◆ **Task**: Continue the KyberSlash text on secret-dependent division timings, picking up right after its final sentence.

◆ **Text extract**:

KyberSlash: division timings depending on secrets in Kyber software

For KyberSlash1, what is the problematic code?

Here's the critical line in the Kyber reference software:

t  = (((t << 1) + KYBER_Q/2)/KYBER_Q) & 1;

In context, KYBER_Q is a public integer 3329, but t is secret. This line doubles t, adds 1664, divides by 3329, and extracts the bottom bit of the result.

As another example, here's the critical line in another library:

t = (int) ((((((int) (a[8 * i + j])) << 1) + (KyberParams.paramsQ / 2)) / KyberParams.paramsQ) & 1);

What is the problem with this code?

In many environments, the time taken by division depends on the inputs to the division: in this case, on the secret t (or the secret a[8 * i + j] in the second example). This creates data flow from secrets to the time taken by Kyber.

For KyberSlash2, what is the problematic code?

Here are the critical lines for KyberSlash2 in the Kyber reference software (not adjacent to each other):

t[j] = ((((uint16_t)u << 4) + KYBER_Q/2)/KYBER_Q) & 15;

t[j] = ((((uint32_t)u << 5) + KYBER_Q/2)/KYBER_Q) & 31;

t[k]  = ((((uint32_t)t[k] << 11) + KYBER_Q/2)/KYBER_Q) & 0x7ff;

t[k]  = ((((uint32_t)t[k] << 10) + KYBER_Q/2)/ KYBER_Q) & 0x3ff;

Similar lines appear in various other Kyber libraries.

What is the structural difference between KyberSlash1 and KyberSlash2?

◆ **Information provided**:
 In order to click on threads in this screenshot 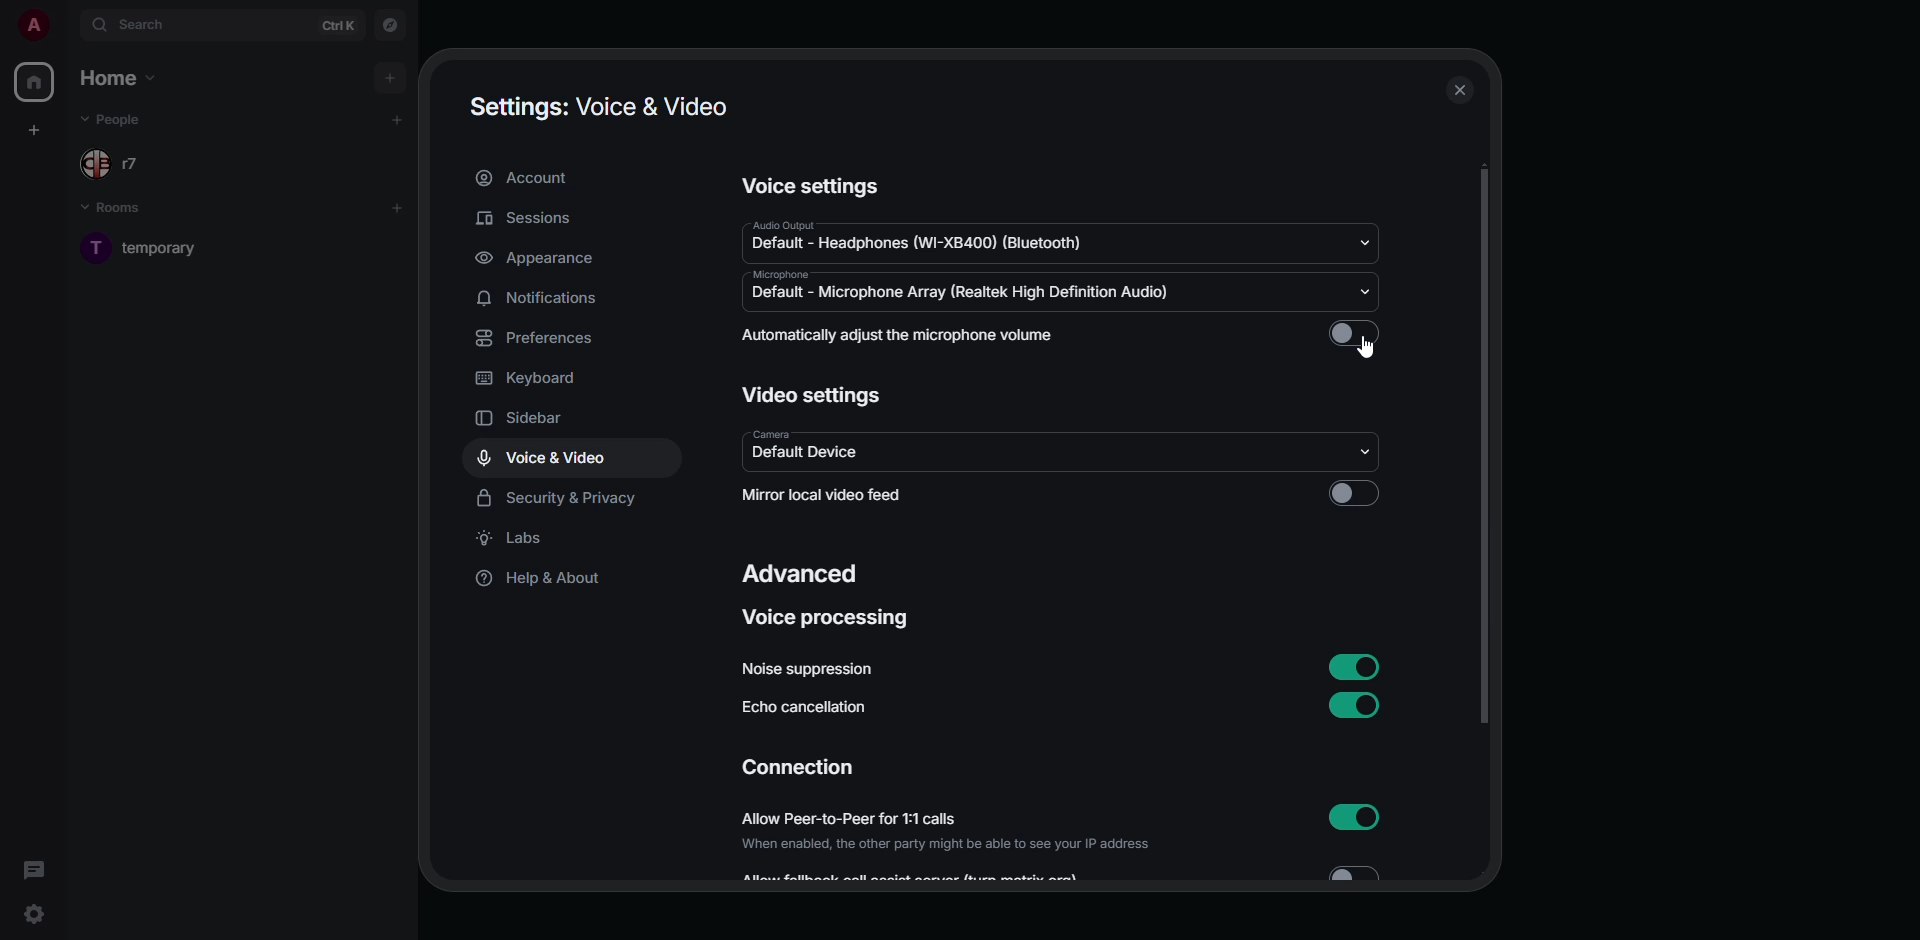, I will do `click(36, 870)`.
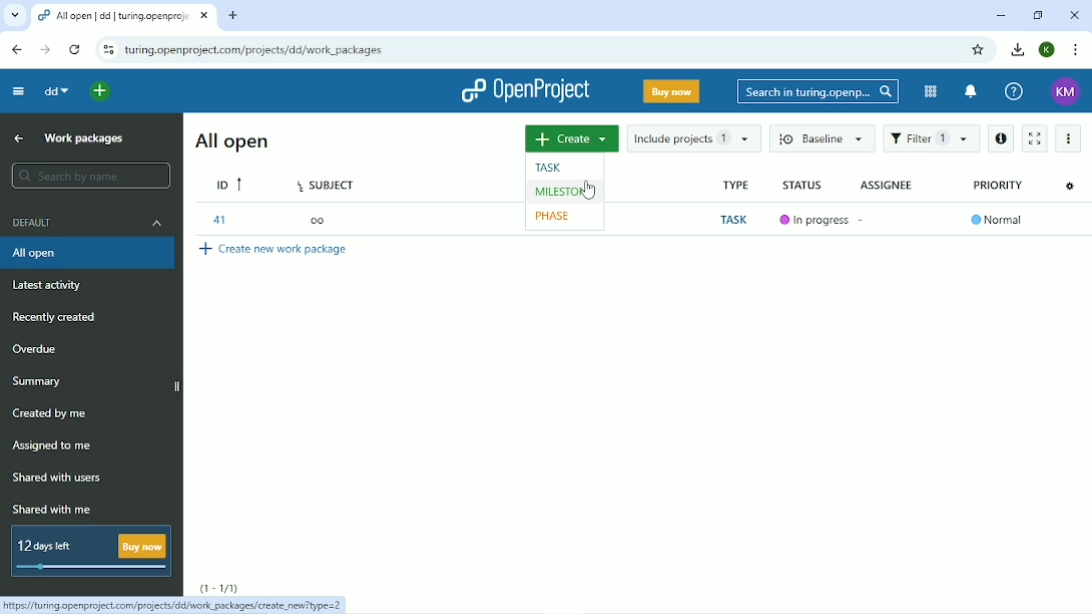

◆ **The result**:
The KyberSlash1 division is called from decryption in Kyber's underlying PKE (e.g., indcpa_dec in the Kyber reference software uses poly_tomsg). The KyberSlash2 divisions are called from encryption in Kyber's underlying PKE (e.g., indcpa_enc in the Kyber reference software uses poly_compress and polyvec_compress). Decapsulation in the Kyber KEM calls both decryption and encryption in the underlying PKE, so both of these use secret inputs.

Why are secret-dependent timings important?

Timing attacks often successfully work backwards from timings to secrets.

Are these particular dependencies exploitable?

See the analysis in the KyberSlash paper. The KyberSlash demos demonstrate exploitability in some situations. Even if you're in a different situation, patch now; don't wait to see whether further exploits are demonstrated.

If a Kyber key is used only once then everything is okay?

Not necessarily. This does block the current demos, but there are previous examples of side channels that were eventually shown to allow single-trace attacks, and the same might happen to KyberSlash. Patch now.

Does a division in C, C++, Go, Rust, etc. always turn into a division instruction in machine language?

Not necessarily. There are some important combinations of CPUs, compilers, and compiler options that will convert divisions with public denominators into multiplications. For example, on Intel/AMD CPUs, gcc -Os (size optimization) will produce division instructions, but gcc -O3 (time optimization) will produce multiplication instructions. On RISC-V CPUs, gcc -Os and gcc -O3 will both produce division instructions. Matt Godbolt's Compiler Explorer is an easy way to see what different compilers will do.

There are also environments where the ABI does not guarantee the presence of division instructions, so a division is converted into a call to a "soft division" function. In the KyberSlash1 demo for a Raspberry Pi 2, gcc -Os ends up calling an internal divsi3 function; that function uses branches depending on the inputs. The KyberSlash2 demo instead targets a hardware division instruction.

Does a division instruction in machine language really vary in timing across the small integers used in Kyber?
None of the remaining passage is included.